By Robert J. Tamasy
When people learn I am a writer, they often say, “Oh, I could never do that. Writing is so difficult for me to do.” This makes me chuckle, because I feel the same way about practically any other line of work. I admire people with mechanical skills, such as carpenters, plumbers, electricians or all-purpose handymen (or women). I cannot imagine how CPAs and bookkeepers do the work they do. Individuals who excel at public speaking amaze me, and gifted leaders who can inspire and mobilize those that report to them have my great respect.
We are all different, drawing from a unique “toolbox” of gifts, skills and experiences. That is one reason we need each other – working together, we complement one another’s abilities. Have you ever considered, however, where our innate talents, skills and preferences come from?
I began writing early in my life. Although I did not regard it as a career possibility until about two years into college, it has always been an enjoyable part of my life, something about which I grew more and more passionate. The interesting thing is, I never decided one day, “I think I am going to pursue writing, rather than becoming a mechanic, or a doctor, lawyer or scientist.” It was like writing was “hard-wired” into my being, an integral part of who I was – and am today.
My conclusion about where we get our innate abilities is simple: God bestows them to us as He sees fit. Some people are natural salespeople; others have special management strengths, while others are uniquely equipped to become engineers, teachers, nurses or architects.

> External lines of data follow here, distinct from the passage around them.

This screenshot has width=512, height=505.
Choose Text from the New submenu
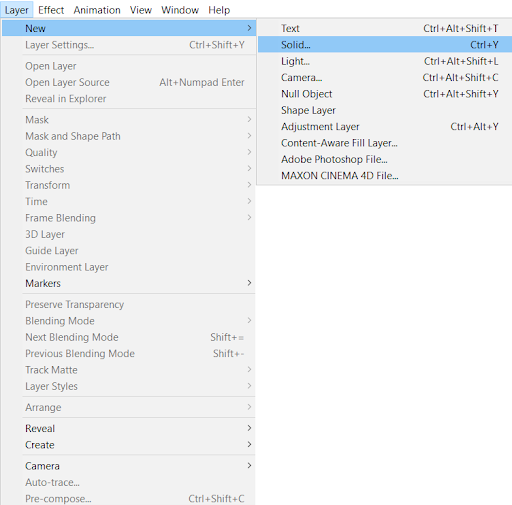pyautogui.click(x=385, y=28)
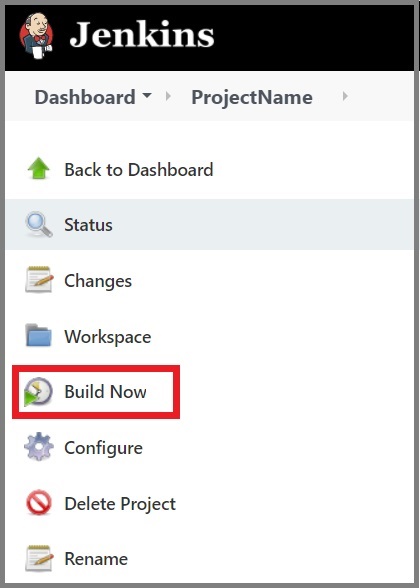Image resolution: width=420 pixels, height=588 pixels.
Task: Open the Workspace link text
Action: pos(108,337)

Psalm 139:14 says of God, “For you created my inmost being…. I am fearfully and wonderfully made, your works are wonderful, I know that full well.” I believe that includes the talents and specific gifts that sometimes manifest themselves in early childhood, like a musical prodigy or a mathematical genius who can solve complex equations long before many young peers even know how to read.

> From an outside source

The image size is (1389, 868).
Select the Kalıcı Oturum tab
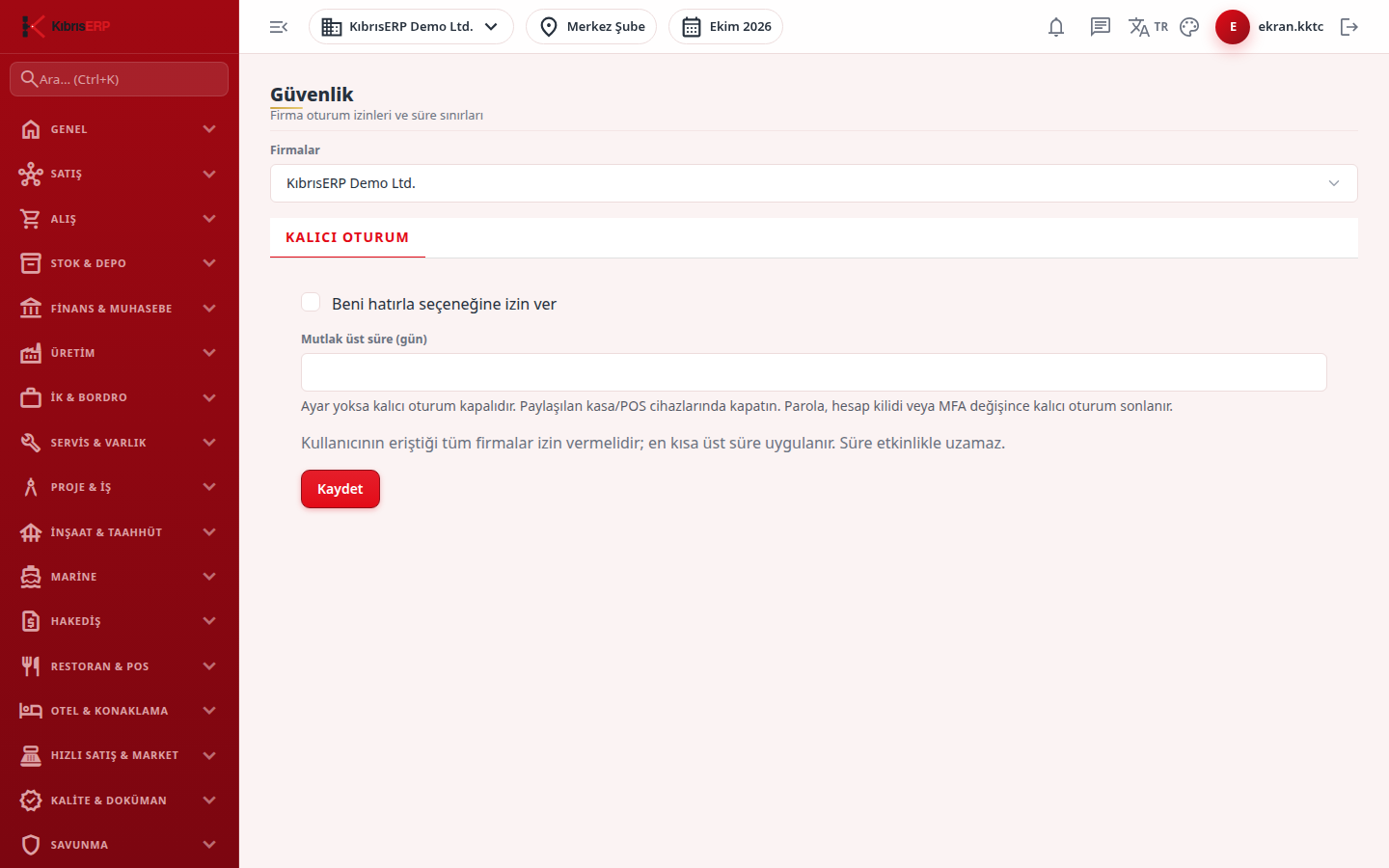point(347,237)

But this special equipping of the Lord does not stop at the womb. It continues throughout our lives when we are sensitive to His leading and obedient to His call. Consider:
Using our gifts fulfills God’s will. How we use our unique talents and abilities is not just for our benefit, but also fulfill God’s will for our lives – as well as His perfect, eternal intentions. “Now may the God of peace…equip you with everything good for doing his will, and may he work in us what is pleasing to him” (Hebrews 13:20-21).
Our skills are part of God’s plan. Our distinctive vocational capabilities were bestowed within the context of God’s greater purpose, enabling us to serve Him and others most effectively. “For we are God’s workmanship, created in Christ Jesus to do good works, which God prepared in advance for us to do” (Ephesians 2:10).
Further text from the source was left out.